= Supplied passage =
━━━━
|Research details pornography's harmful effects to women, society|
Catholic News ServiceVIENNA, Va. — Continued research into pornography show its ill effects on women and all of society, according to speakers May 16 at the Coalition to End Sexual Exploitation 2014 Summit in Vienna, a Washington suburb.
Based on her research, Gail Dines has concluded, "We have basically let the media and the pornographers become the sex educators" and that "the Internet has made boys porn-ready for dating." Dines is a sociology professor at Wheelock College in Boston and the founding president of Stop Porn Culture.
Dines, who considers herself a feminist, lashed out at how culture has turned gender roles on their head. "Who gets to be clothed and who gets to bare flesh (in posed photography) is an issue of power," she said. "We take the onus off the perpetrator" -- the media -- "and put it on the woman."
━━━━
= Supplied material =
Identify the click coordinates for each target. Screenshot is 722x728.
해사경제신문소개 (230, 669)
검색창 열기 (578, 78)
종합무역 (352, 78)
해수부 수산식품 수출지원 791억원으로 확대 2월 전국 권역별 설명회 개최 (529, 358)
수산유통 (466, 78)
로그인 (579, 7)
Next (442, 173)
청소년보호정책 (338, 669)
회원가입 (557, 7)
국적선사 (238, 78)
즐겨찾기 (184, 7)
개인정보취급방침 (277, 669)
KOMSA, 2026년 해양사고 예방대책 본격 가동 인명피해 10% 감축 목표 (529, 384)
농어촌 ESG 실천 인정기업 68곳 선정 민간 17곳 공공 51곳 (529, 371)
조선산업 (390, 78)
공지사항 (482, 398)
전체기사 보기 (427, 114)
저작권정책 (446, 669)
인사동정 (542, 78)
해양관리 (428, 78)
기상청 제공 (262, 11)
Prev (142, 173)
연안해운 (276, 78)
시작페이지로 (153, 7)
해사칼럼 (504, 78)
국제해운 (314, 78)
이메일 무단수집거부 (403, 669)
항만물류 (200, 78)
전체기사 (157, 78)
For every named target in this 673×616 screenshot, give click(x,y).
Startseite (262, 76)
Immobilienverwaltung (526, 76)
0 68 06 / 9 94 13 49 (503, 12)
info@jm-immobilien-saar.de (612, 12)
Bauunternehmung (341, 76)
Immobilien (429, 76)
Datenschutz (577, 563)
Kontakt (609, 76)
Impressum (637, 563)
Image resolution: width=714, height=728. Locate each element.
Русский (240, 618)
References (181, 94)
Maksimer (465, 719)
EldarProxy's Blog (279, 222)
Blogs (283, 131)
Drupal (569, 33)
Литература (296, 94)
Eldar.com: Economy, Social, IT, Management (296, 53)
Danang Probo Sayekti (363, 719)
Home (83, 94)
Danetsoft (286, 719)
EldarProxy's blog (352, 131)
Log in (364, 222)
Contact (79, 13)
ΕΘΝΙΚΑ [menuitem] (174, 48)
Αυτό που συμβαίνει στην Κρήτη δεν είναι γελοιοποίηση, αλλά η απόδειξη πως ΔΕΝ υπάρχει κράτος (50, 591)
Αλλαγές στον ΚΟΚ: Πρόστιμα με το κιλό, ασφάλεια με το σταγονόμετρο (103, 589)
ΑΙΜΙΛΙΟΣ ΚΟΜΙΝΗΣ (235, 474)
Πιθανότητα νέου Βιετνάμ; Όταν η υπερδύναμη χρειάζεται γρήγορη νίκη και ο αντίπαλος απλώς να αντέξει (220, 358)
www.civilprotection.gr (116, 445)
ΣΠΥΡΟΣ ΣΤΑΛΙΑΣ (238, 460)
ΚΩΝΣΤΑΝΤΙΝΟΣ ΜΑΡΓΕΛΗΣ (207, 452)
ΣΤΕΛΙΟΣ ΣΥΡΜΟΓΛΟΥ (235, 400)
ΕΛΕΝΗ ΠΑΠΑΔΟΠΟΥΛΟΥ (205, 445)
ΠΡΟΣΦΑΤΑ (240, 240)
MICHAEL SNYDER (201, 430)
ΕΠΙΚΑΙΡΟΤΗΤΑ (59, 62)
━━━━
= What you have to do =
Please extend the news report on the anti-exploitation summit, picking up right after its final sentence. The entries can be set aside.

= Task output =
In this scenario, "rape is not a form of deviance," she declared. Instead, "rape is an over-conformity to the gender system as currently constructed."
Dines said, "Black girls are being punished at a high rate, as are black boys ... with all the time they spend in jail" because the media has made boys "hypersexualized."
Recent studies suggest that children may be getting their first exposure to pornography at age 11 on average. "The younger you get them, the longer you've got them," Dines said of the pornography purveyors. "It's like handing out cigarettes outside the middle school."
Cordelia Anderson, a Minneapolis-based counselor and the founding past president of the National Coalition to Prevent Child Sexual Abuse and Exploitation, said the prevalence of pornography in society should be treated as a public health problem. What characterizes porn as a public health problem, she added, was that it was beyond the ability of just one person or one organization to solve the problem.
Anderson cited a 2007 study that said that one in three children had their first exposure to porn before age 10. "These kids reported being more sexually aroused by violence," she said, "and want to consume more porn."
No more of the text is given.